Requirements -
Count the lines in the entries below that contain the string "height". Give only the number.

[Target position records]
= = = = = = =

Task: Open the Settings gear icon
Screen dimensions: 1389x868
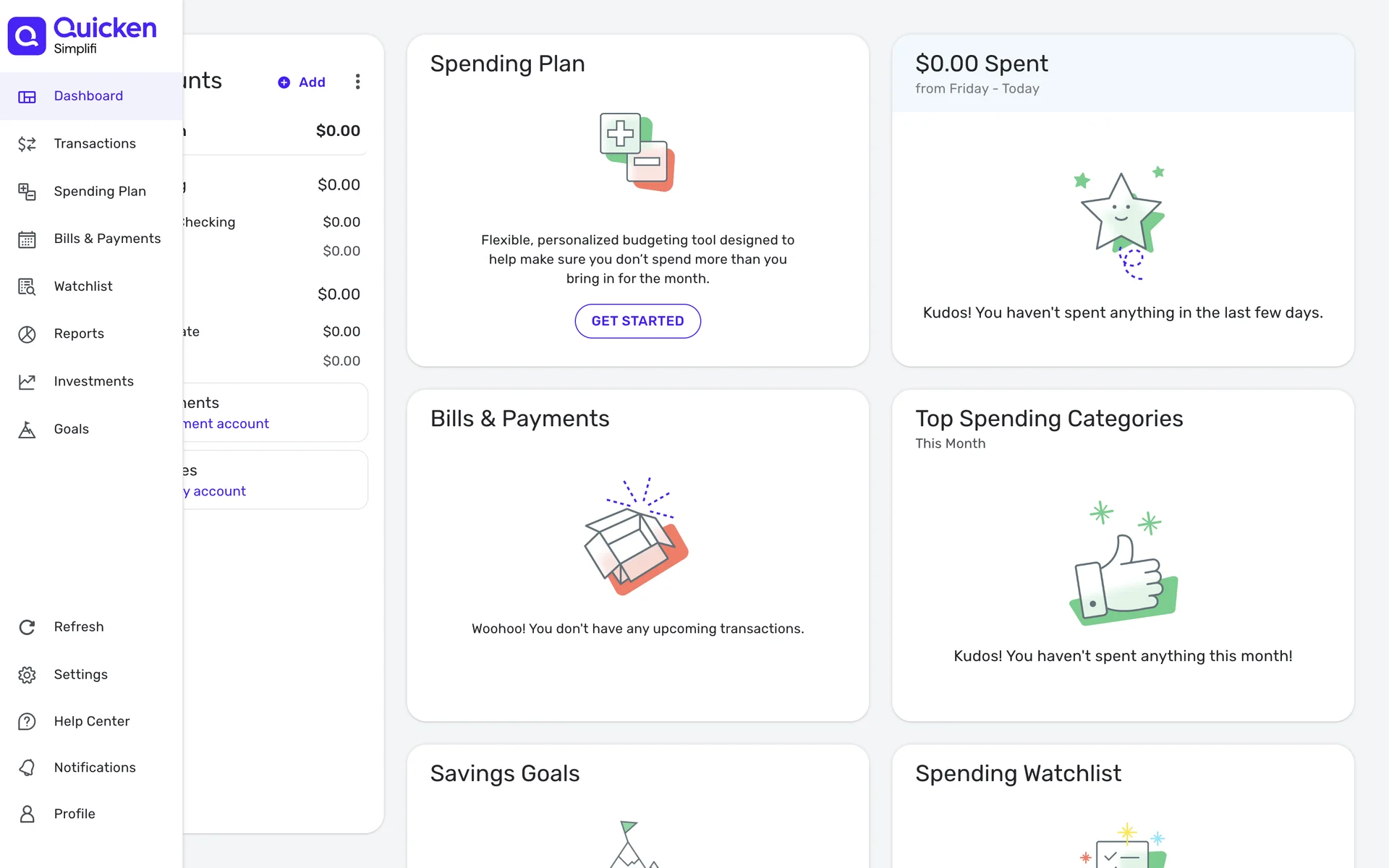Action: 27,675
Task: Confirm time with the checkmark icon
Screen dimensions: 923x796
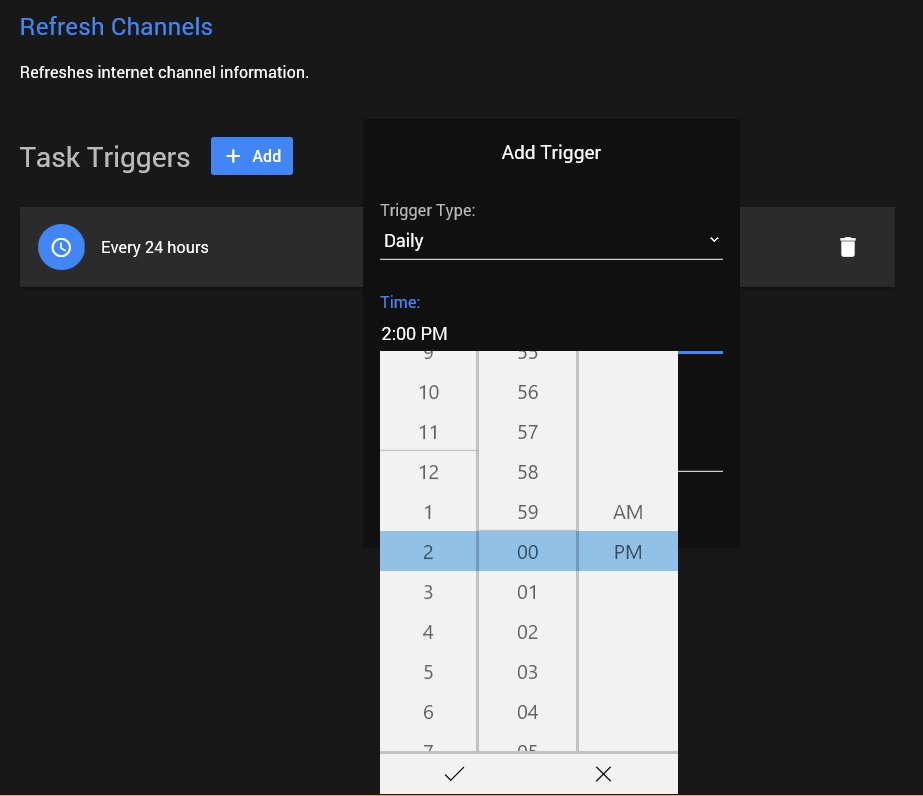Action: point(454,773)
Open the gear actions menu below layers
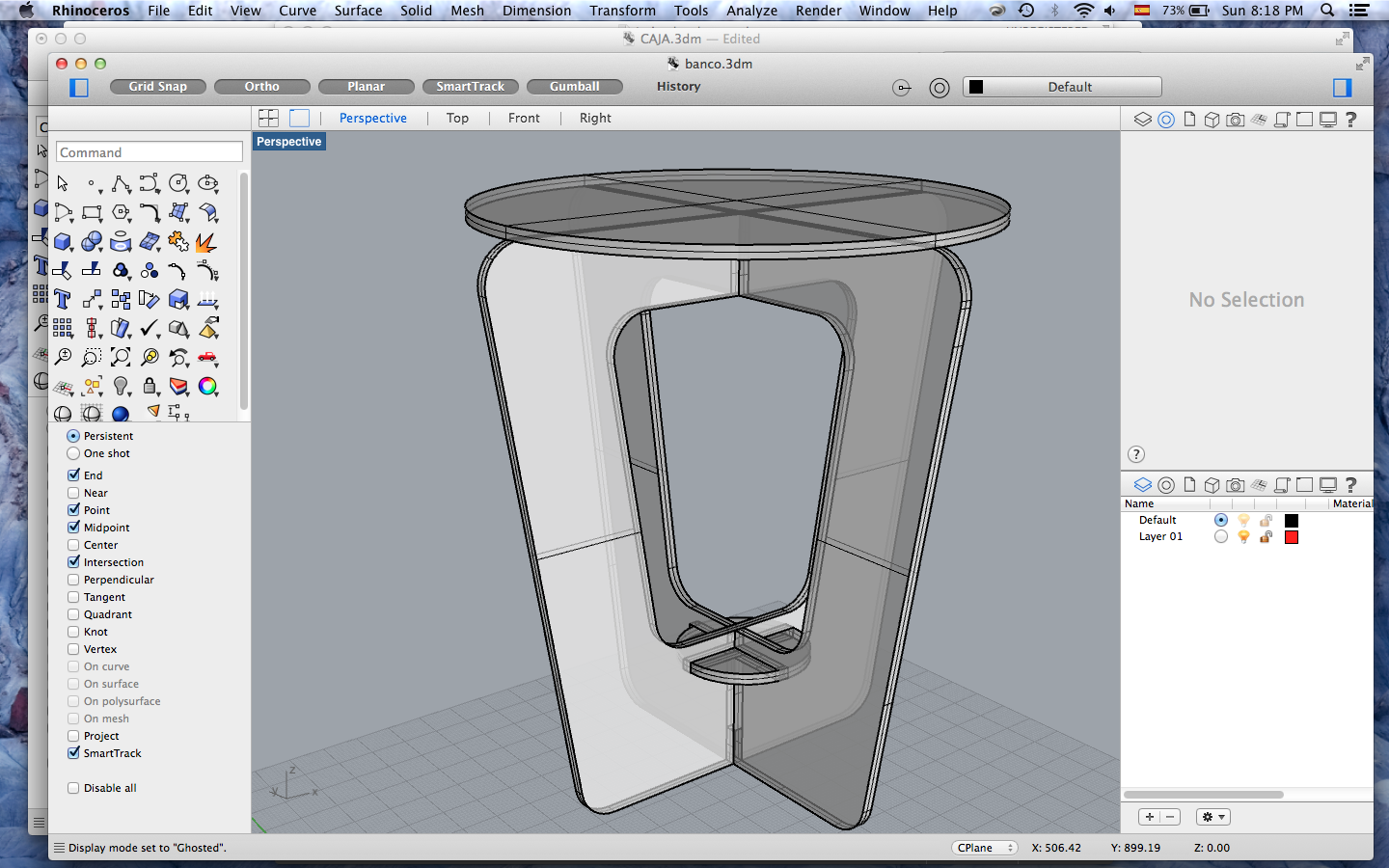 coord(1212,817)
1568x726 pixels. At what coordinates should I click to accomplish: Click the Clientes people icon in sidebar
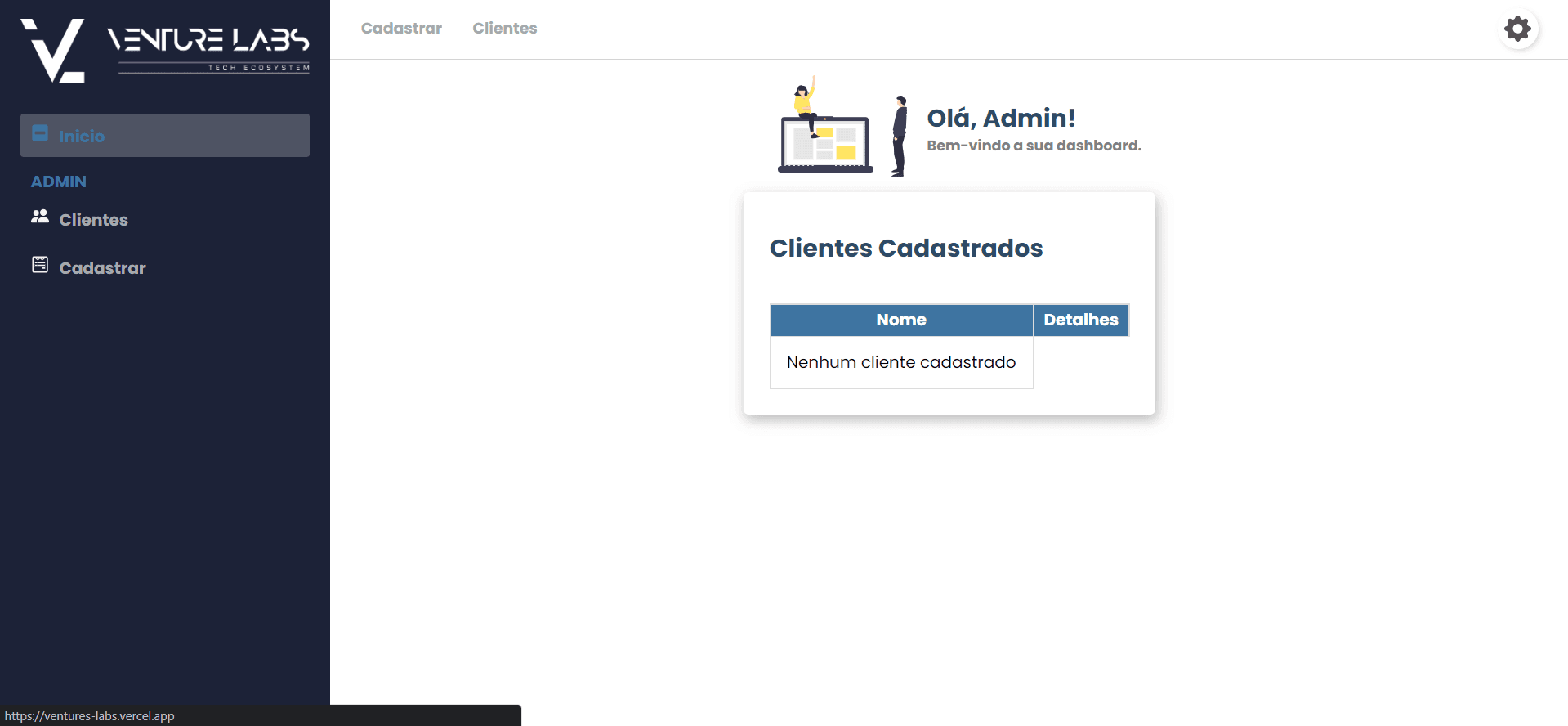click(40, 217)
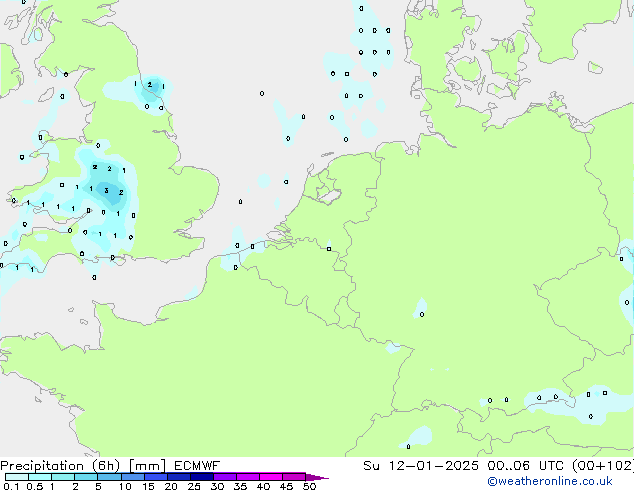Select the legend value 30
This screenshot has width=634, height=490.
[217, 487]
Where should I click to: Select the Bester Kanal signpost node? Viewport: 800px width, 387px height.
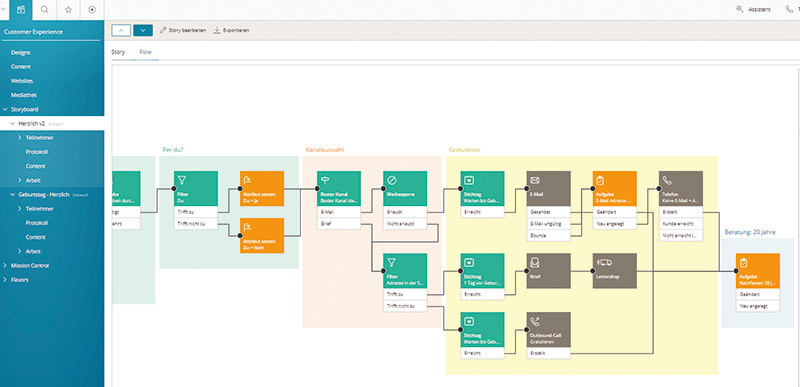click(339, 188)
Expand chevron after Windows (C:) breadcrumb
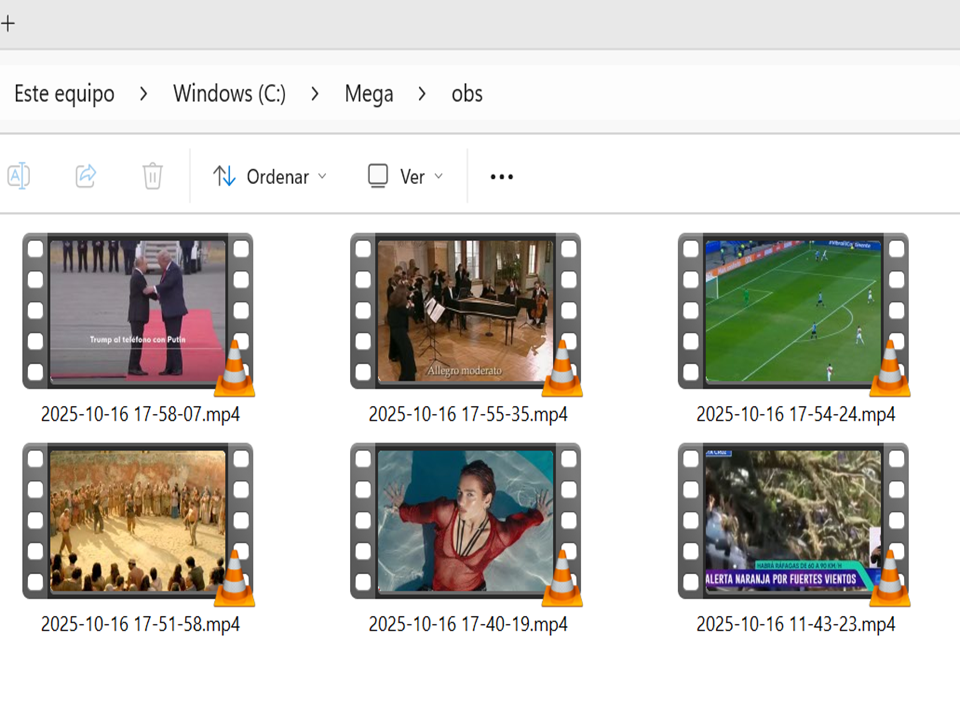 click(315, 94)

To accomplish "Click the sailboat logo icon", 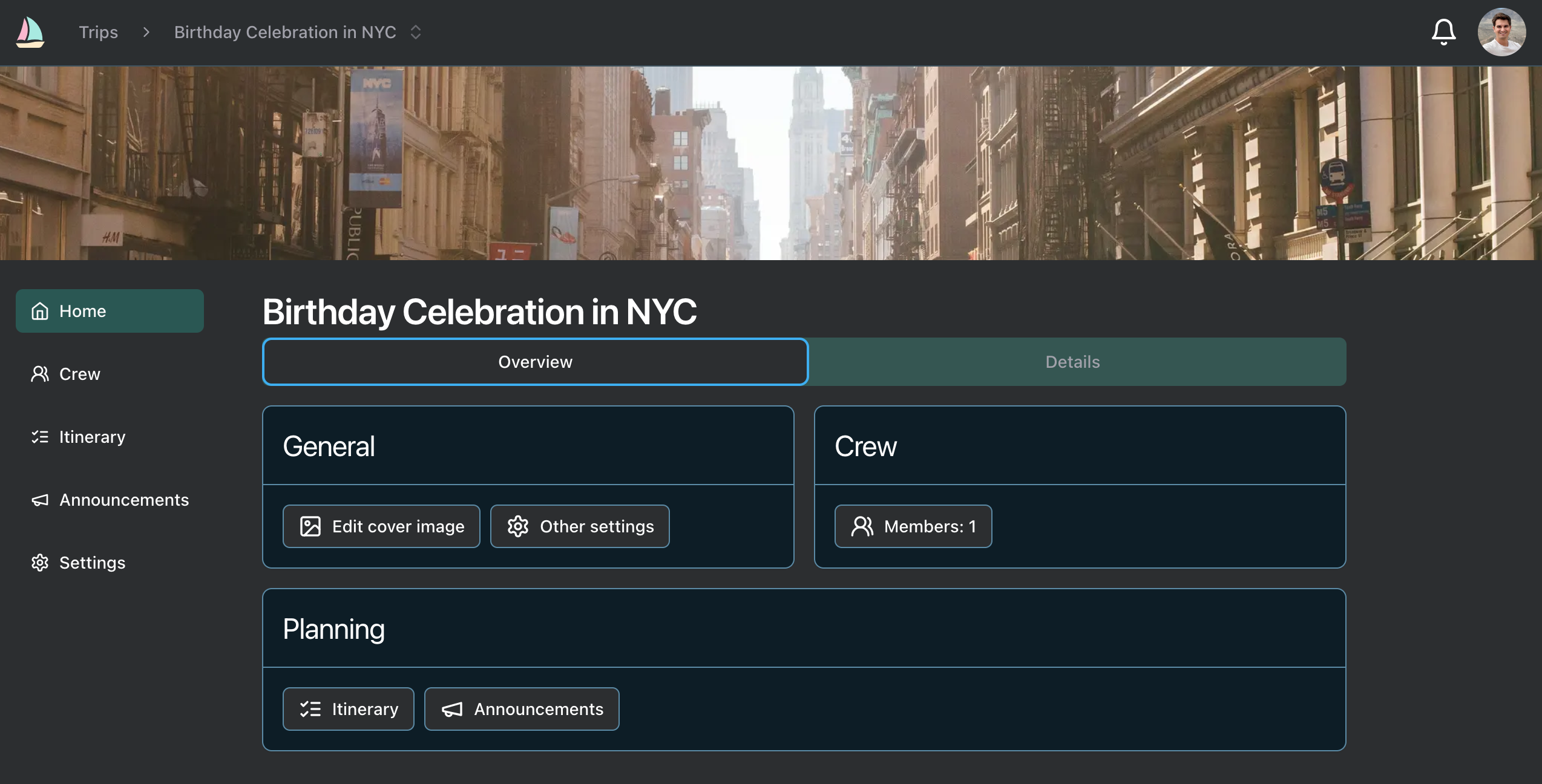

= = = = = = =

Answer -
2